First Unitarian Church of Rochester


Participatory Theater

I am told that when Joseph Heller's We Bombed in New Haven was running on Broadway, Jason Robards had one rather unsettling evening. Mr. Robards was playing an Air Force captain whose duty it was to send pilots to their probable deaths, but he was doing so in a play which insisted upon two actor-audience intimacies now much in vogue. One intimacy had to do with the fact that an actor is not just an actor or a character but a person. Mr. Heller's point, in the play, was that whereas actors and characters always wind up safe in their dressing rooms, persons can be killed. He wanted us to remember that in actual warfare there are no actors, only people.

The second intimacy had to do with acknowledging the fact that we, an audience, were present at the play and could, if we wished, take a hand in it. There came a time in the evening when Mr. Robards understood that all of the fictitious killing was quite real. Appalled, he tried to put a stop to it. He was informed by his immediate superior, however, that orders could not be questioned, that the bloodshed must go on.
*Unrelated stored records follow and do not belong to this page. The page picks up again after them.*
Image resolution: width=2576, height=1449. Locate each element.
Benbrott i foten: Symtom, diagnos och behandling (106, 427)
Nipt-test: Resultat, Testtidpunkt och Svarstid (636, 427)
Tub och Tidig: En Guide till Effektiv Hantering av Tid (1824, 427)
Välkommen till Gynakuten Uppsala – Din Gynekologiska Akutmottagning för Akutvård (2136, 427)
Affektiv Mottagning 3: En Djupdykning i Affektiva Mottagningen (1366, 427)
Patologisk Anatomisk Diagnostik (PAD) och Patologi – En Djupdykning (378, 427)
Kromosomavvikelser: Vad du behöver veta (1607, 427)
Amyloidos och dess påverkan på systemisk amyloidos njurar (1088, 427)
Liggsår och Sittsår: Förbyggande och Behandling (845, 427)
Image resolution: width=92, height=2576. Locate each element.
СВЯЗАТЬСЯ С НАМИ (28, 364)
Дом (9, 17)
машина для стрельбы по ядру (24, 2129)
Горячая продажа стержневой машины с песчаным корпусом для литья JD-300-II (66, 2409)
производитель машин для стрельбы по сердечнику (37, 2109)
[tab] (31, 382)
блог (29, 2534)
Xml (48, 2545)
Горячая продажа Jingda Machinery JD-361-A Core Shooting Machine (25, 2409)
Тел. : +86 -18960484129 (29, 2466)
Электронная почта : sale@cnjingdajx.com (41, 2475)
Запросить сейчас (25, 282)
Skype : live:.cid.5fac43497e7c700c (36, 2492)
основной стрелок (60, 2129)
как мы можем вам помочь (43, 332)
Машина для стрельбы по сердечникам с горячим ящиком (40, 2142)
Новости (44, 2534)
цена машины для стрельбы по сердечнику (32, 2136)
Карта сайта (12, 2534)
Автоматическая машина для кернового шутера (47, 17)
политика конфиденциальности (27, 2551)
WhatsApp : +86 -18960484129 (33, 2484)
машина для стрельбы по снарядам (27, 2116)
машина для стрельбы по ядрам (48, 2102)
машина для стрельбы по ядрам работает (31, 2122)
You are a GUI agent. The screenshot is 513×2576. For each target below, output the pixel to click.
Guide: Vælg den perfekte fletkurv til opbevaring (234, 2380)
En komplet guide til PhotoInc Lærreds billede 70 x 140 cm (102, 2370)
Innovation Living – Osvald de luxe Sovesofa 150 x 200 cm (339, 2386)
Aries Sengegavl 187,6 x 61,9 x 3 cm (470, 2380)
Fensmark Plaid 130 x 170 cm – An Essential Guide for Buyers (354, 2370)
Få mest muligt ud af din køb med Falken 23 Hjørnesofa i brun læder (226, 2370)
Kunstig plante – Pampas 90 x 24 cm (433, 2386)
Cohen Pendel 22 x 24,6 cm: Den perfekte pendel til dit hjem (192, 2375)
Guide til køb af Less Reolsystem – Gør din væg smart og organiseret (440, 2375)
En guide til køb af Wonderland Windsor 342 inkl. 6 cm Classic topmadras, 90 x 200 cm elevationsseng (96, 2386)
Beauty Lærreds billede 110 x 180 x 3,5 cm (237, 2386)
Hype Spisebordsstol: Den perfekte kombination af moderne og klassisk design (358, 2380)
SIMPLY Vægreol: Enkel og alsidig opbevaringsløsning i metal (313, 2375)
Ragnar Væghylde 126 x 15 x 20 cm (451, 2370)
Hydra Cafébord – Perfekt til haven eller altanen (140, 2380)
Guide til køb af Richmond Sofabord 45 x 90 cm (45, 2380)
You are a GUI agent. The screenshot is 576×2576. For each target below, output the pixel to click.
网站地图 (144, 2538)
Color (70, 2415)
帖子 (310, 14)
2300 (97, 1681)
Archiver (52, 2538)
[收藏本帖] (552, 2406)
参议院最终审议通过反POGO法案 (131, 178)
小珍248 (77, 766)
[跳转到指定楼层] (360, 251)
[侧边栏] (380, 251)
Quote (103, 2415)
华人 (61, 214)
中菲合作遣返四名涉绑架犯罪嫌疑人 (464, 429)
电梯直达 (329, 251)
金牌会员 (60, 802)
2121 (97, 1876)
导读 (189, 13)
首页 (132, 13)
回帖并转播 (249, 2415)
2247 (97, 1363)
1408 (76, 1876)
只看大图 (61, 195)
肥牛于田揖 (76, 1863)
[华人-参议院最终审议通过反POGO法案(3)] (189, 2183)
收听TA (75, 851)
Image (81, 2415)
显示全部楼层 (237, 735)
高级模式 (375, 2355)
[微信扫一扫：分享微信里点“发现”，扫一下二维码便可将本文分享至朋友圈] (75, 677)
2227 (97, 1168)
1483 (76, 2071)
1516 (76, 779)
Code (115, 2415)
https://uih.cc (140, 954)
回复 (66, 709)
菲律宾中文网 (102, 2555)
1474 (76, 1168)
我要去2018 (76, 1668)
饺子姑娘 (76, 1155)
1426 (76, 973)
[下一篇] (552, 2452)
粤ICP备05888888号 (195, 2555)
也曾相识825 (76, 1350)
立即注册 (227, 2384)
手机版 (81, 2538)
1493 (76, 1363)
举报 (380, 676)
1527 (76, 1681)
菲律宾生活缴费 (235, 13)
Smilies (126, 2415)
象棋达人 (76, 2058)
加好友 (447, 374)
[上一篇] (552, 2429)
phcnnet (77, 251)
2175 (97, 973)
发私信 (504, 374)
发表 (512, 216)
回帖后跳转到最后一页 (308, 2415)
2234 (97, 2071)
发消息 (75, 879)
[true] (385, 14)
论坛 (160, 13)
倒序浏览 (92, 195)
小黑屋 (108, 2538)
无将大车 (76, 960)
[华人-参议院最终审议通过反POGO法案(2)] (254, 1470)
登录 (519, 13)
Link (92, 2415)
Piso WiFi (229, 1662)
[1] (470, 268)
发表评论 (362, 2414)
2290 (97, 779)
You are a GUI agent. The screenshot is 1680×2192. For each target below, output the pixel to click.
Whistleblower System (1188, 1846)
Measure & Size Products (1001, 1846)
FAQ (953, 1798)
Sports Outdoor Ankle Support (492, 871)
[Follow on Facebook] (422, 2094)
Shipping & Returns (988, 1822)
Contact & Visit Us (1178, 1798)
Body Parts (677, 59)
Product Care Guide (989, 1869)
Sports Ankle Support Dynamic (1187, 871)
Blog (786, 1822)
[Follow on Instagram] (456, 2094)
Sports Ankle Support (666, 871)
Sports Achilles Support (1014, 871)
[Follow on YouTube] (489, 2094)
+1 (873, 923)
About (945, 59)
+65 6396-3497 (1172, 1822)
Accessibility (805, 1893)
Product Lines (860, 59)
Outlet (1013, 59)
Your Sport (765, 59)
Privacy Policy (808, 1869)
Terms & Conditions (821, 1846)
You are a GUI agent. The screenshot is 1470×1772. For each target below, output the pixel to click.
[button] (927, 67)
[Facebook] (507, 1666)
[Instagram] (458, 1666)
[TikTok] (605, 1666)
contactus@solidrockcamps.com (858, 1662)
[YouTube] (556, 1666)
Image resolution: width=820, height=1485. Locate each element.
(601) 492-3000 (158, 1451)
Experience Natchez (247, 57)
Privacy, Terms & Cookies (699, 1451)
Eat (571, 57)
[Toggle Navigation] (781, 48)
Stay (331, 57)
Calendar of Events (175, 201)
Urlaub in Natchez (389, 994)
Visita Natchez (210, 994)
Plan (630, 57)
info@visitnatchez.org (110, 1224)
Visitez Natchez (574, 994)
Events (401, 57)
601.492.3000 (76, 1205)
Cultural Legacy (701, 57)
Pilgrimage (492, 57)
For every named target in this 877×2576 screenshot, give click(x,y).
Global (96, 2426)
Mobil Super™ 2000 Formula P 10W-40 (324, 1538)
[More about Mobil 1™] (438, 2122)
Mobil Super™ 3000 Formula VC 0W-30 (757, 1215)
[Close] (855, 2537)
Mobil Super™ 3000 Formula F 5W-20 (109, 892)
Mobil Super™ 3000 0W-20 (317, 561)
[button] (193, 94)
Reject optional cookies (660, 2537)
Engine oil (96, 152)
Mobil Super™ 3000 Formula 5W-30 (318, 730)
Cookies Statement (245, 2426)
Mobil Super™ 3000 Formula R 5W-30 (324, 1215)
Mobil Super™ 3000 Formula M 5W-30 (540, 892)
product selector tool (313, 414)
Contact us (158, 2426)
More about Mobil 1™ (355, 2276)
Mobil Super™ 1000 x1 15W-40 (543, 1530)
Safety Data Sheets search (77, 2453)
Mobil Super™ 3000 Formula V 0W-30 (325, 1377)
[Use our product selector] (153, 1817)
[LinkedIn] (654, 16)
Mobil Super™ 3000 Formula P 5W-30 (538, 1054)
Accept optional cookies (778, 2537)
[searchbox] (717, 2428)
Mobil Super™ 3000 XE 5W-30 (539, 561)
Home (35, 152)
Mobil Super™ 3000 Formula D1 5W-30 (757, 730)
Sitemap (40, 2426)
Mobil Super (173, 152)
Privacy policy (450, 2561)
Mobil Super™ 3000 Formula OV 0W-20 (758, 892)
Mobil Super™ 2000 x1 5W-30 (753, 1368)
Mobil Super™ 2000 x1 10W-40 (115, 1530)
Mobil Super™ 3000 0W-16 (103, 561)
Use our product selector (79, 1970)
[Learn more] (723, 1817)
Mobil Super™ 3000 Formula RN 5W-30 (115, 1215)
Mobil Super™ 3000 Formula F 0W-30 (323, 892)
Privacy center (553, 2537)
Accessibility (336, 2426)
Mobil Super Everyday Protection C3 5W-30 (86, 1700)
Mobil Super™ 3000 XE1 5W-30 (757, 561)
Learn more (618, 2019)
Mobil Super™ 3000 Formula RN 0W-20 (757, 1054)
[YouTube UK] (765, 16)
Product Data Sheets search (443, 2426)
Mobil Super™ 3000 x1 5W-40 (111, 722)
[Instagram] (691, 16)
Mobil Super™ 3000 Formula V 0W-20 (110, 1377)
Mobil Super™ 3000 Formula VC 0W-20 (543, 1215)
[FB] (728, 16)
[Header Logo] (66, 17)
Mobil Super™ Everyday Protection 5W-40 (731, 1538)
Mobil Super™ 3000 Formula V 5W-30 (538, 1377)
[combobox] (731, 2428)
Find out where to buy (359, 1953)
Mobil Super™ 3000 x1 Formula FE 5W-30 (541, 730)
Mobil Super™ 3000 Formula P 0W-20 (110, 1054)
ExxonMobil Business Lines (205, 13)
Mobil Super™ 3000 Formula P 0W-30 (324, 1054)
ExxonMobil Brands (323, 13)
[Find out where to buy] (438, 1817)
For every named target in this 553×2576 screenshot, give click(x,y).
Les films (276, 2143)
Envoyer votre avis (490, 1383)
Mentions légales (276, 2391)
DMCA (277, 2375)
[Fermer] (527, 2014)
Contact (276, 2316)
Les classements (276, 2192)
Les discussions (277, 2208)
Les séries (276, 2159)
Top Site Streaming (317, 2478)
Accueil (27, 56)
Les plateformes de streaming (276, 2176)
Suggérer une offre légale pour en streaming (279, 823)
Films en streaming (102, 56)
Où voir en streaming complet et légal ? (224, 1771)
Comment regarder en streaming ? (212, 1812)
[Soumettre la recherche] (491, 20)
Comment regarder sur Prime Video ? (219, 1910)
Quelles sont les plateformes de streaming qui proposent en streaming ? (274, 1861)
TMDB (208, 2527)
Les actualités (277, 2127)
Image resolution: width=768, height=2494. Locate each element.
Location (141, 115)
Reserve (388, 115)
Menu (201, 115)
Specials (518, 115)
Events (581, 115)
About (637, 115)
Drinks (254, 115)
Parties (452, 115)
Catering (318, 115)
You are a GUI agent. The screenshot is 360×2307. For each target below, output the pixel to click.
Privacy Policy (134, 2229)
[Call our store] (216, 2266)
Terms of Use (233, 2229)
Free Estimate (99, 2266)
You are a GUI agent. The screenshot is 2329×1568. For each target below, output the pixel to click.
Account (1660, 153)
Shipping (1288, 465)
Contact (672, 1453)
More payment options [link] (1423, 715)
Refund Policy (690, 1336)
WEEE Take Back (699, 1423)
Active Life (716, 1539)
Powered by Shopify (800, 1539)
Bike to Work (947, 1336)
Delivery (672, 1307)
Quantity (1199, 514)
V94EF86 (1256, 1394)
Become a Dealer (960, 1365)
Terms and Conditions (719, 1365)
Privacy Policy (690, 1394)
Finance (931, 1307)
Mr. Robards, thoroughly angered, retorted that it would not go on because - turning to those of us seated out front - we wouldn't let it go on. We would halt the vicious cycle, now that we knew.

Mr. Heller was, of course, here using the actor-audience relationship for the purposes of irony. He assumed that we would certainly not intervene on Mr. Robards' side, that we would continue to sit there as we always do sit there, allowing war to go on as we always do allow war to go on. Our silence was to indict us, our refusal to act in the theater was to become our refusal to act in life.

Except that on this particular evening Mr. Robards is said to have finished the scene with his usual bitter discouragement, starting toward the portals to execute his orders and make way for the next sequence, when he was suddenly summoned back to the footlights. A little knot of audience members had got up from their seats, come down the aisle, and were now standing grouped at the edge of the stage. He had been quite right, these unexpected activists told him, and they were not going to permit the fighting to-continue.

Apparently Mr. Robards, who at least wanted the play to continue, tried gentle persuasion, urging the interlopers to return to their seats quietly. They wouldn't. They'd been invited to protest and they were protesting. If the way to stop war was to stop this play, they would do it. That's what the play had been asking them to do all along, wasn't it?

On they went,. refusing to heed Mr. Robards' plea that there were other scenes to be played, until, out of his element, and at last out of patience,' Mr. Robards exploded, "What do you want me to do? he cried. "I'm only an actor!"